Sara Peña-Gutiérrez, Giorgio Gosti, Hongsheng Chen, Giancarlo Ruocco, Marco Leonetti

TL;DR

This Photonic Emergent Learning platform is not only flexible and fabrication-free, but also relies primarily on analog processes, thus shifting the computational burden of training from the digital layers to the optical domain reducing the computational cost and enhancing performance.

Abstract

Emergent learning transforms a disordered optical medium into a photonic device capable of storage, recognition, and classification of arbitrary memory patterns. First, we show that the intensity at the output of a multiply scattering system can be described by a dyadic matrix, the optical-synaptic matrix, exhibiting the same form as a Hebbian synaptic matrix containing a single memory. Then, we employ emergent learning - an approach inspired by neuroscience - to exploit the vast dictionary of raw memories inherently available within a disordered optical structure, thereby engineering the optical-synaptic matrix to store a user-defined attractor, or tailored memory. Importantly these photonic structures also works as an optical comparators providing an intensity-based measure of the degree of similitude between a query pattern and the stored pattern, realizing an hardware co-localization between memory and optical operator.
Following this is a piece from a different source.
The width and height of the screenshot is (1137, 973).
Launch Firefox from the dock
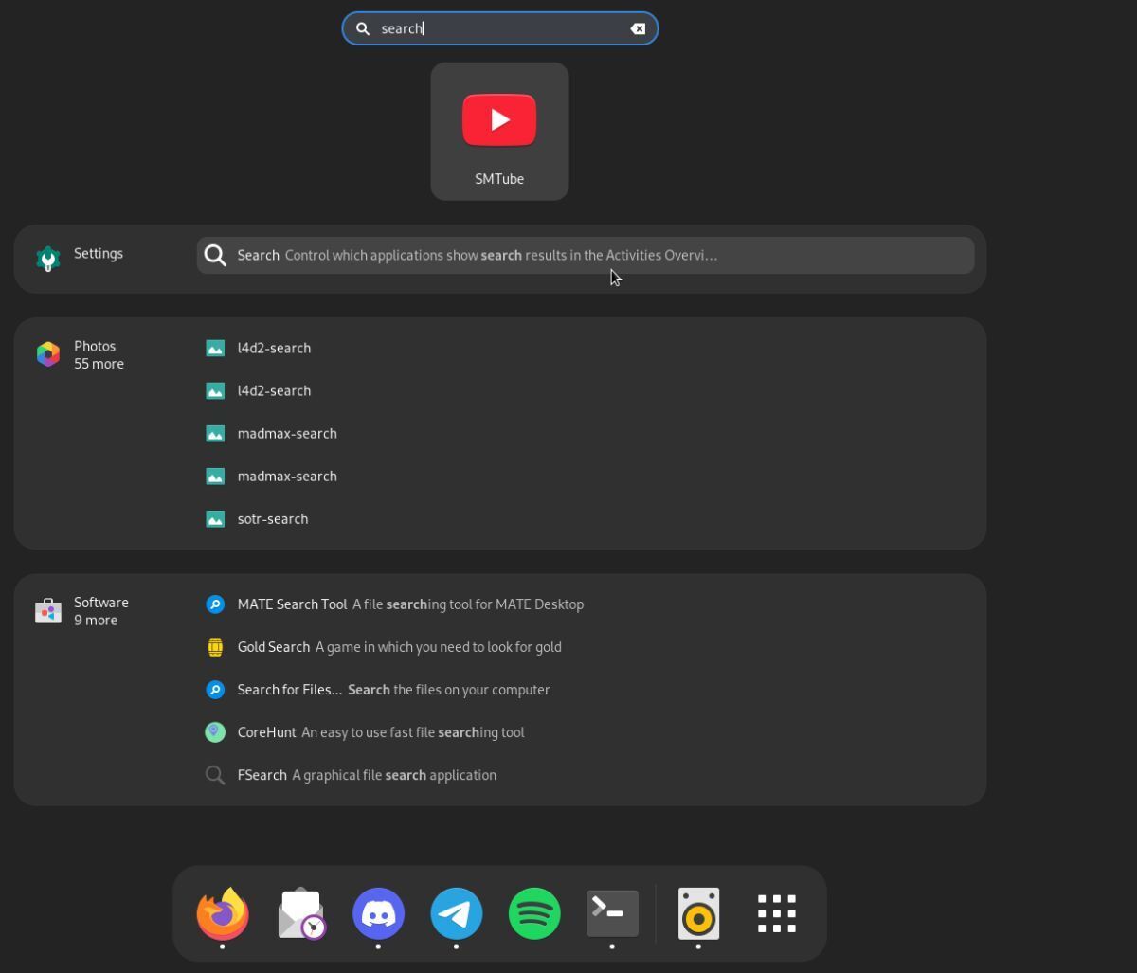click(x=223, y=913)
Our system has an almost infinite hardware capacity of tailored memories/ operators ($\mathcal{M} \sim 10^{60557}$), thus these tailored memories can be then employed as examples to build a classifier hardware based on intensity comparison without the need of additional digital transformation layers. Remarkably, this Photonic Emergent Learning platform is not only flexible and fabrication-free, but also relies primarily on analog processes, thus shifting the computational burden of training from the digital layers to the optical domain reducing the computational cost and enhancing performance.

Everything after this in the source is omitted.